> **EXERCISE DETAILS**: Reproduce every one of the rows below word for word, leaving the pictures out.

begin

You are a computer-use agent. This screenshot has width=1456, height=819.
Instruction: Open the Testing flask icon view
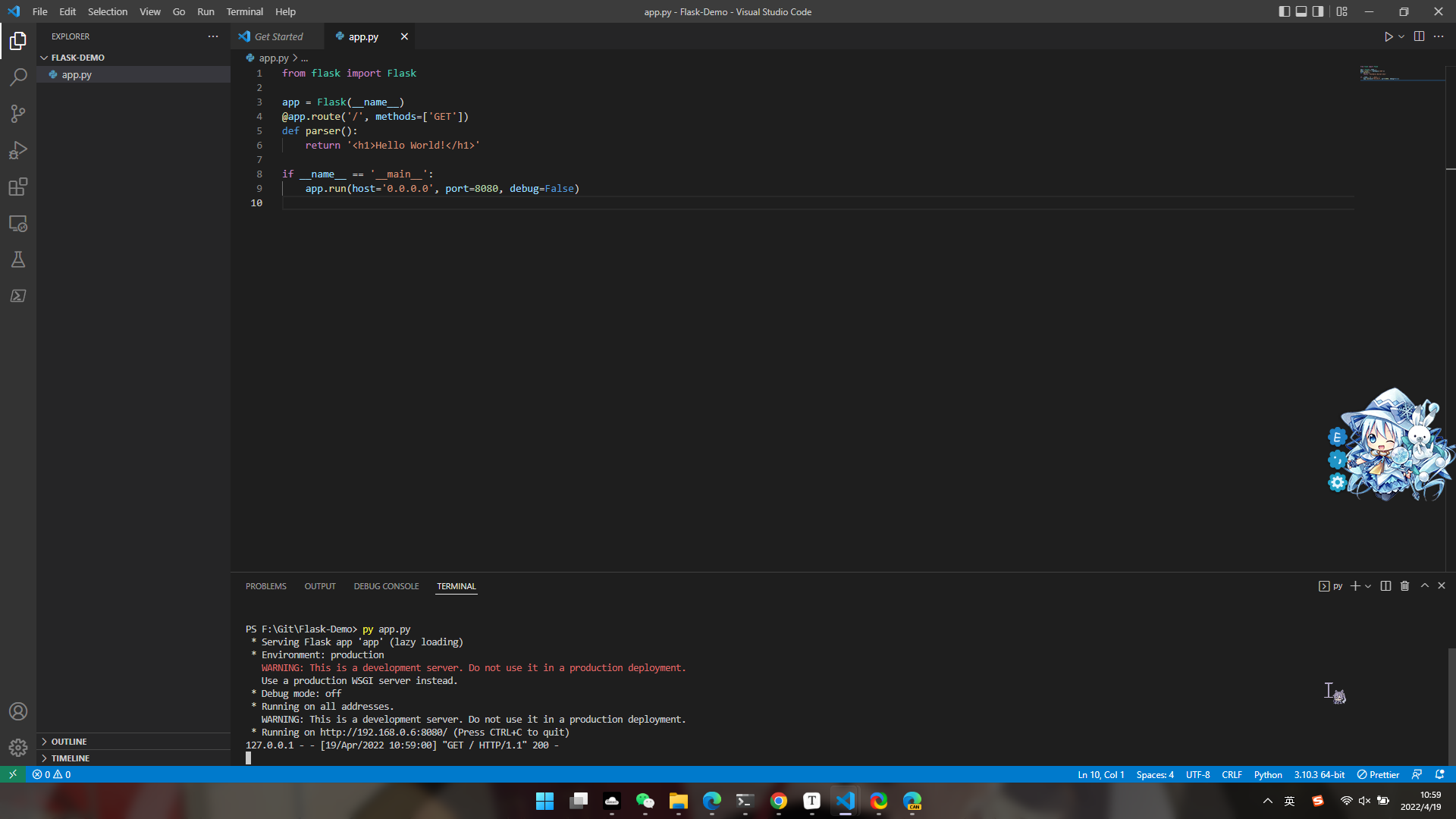point(18,260)
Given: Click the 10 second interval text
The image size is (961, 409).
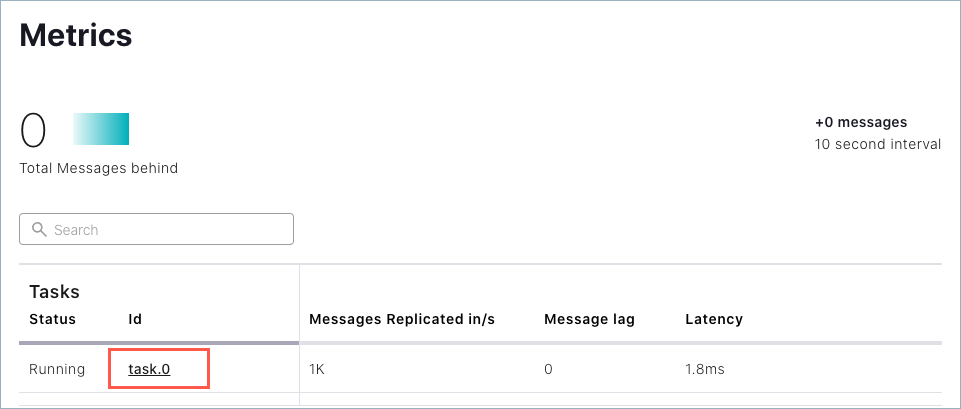Looking at the screenshot, I should [x=878, y=145].
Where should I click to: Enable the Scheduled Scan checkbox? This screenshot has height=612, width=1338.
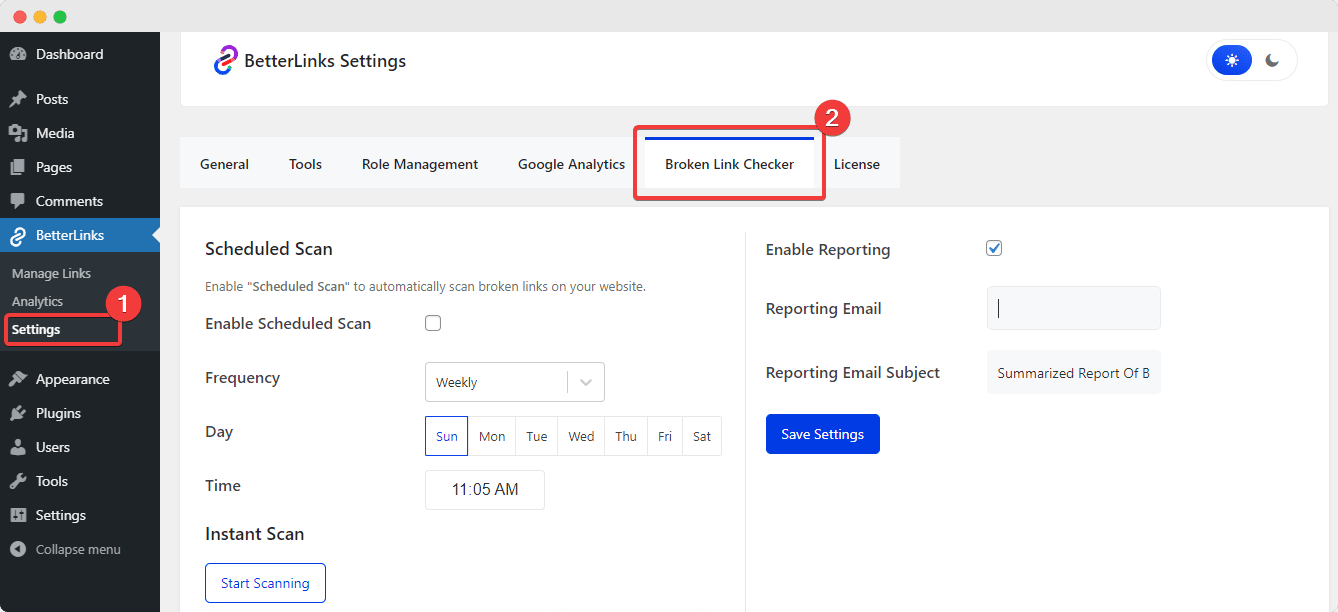[433, 322]
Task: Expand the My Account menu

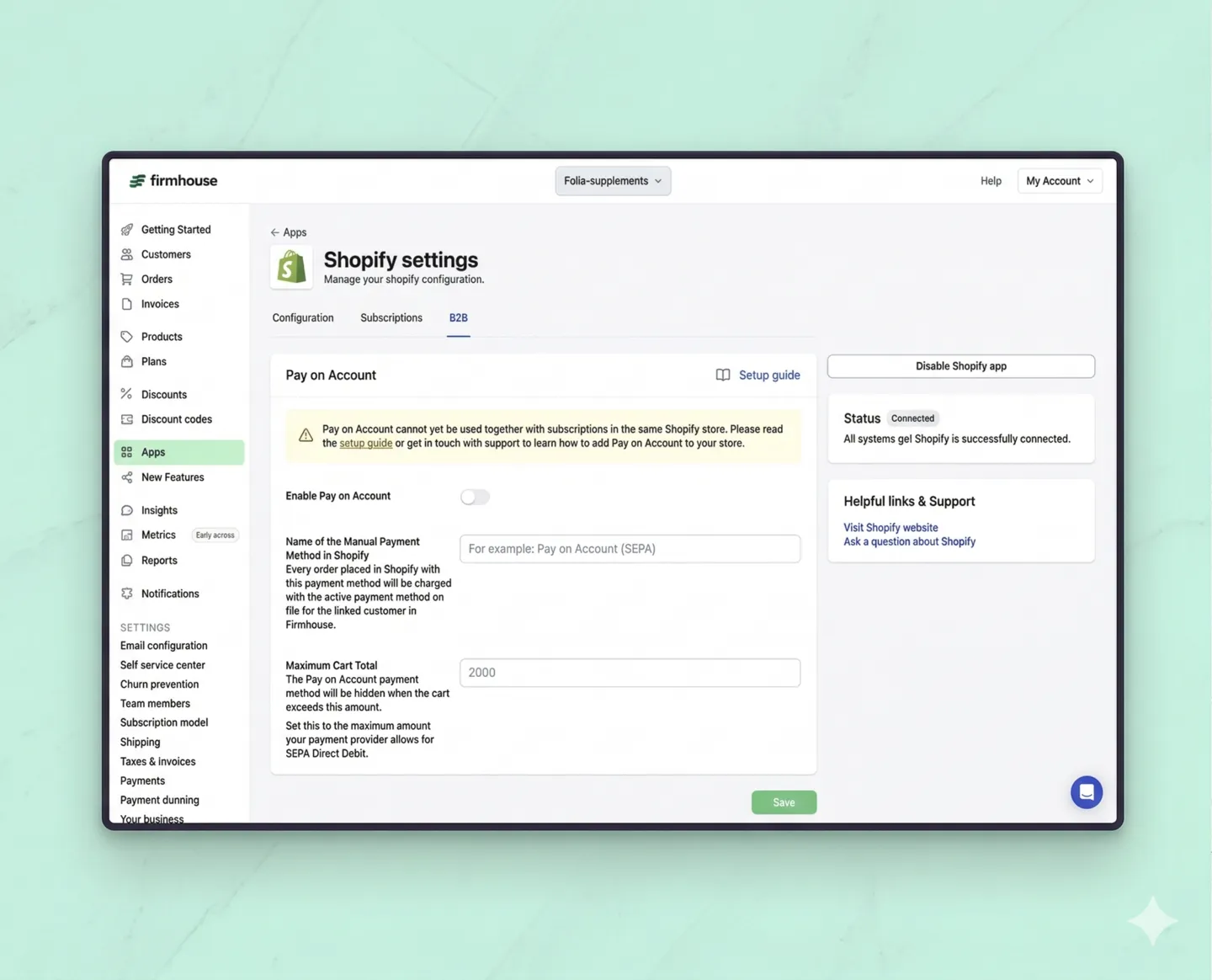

end

> **COMPLETE OUTPUT**:
You are a computer-use agent. This screenshot has width=1456, height=819.
Instruction: Open the Testing flask icon view
point(18,260)
Given: Click the 10 second interval text
The image size is (961, 409).
Looking at the screenshot, I should [x=878, y=145].
Where should I click to: Enable the Scheduled Scan checkbox? This screenshot has height=612, width=1338.
[433, 322]
Task: Expand the My Account menu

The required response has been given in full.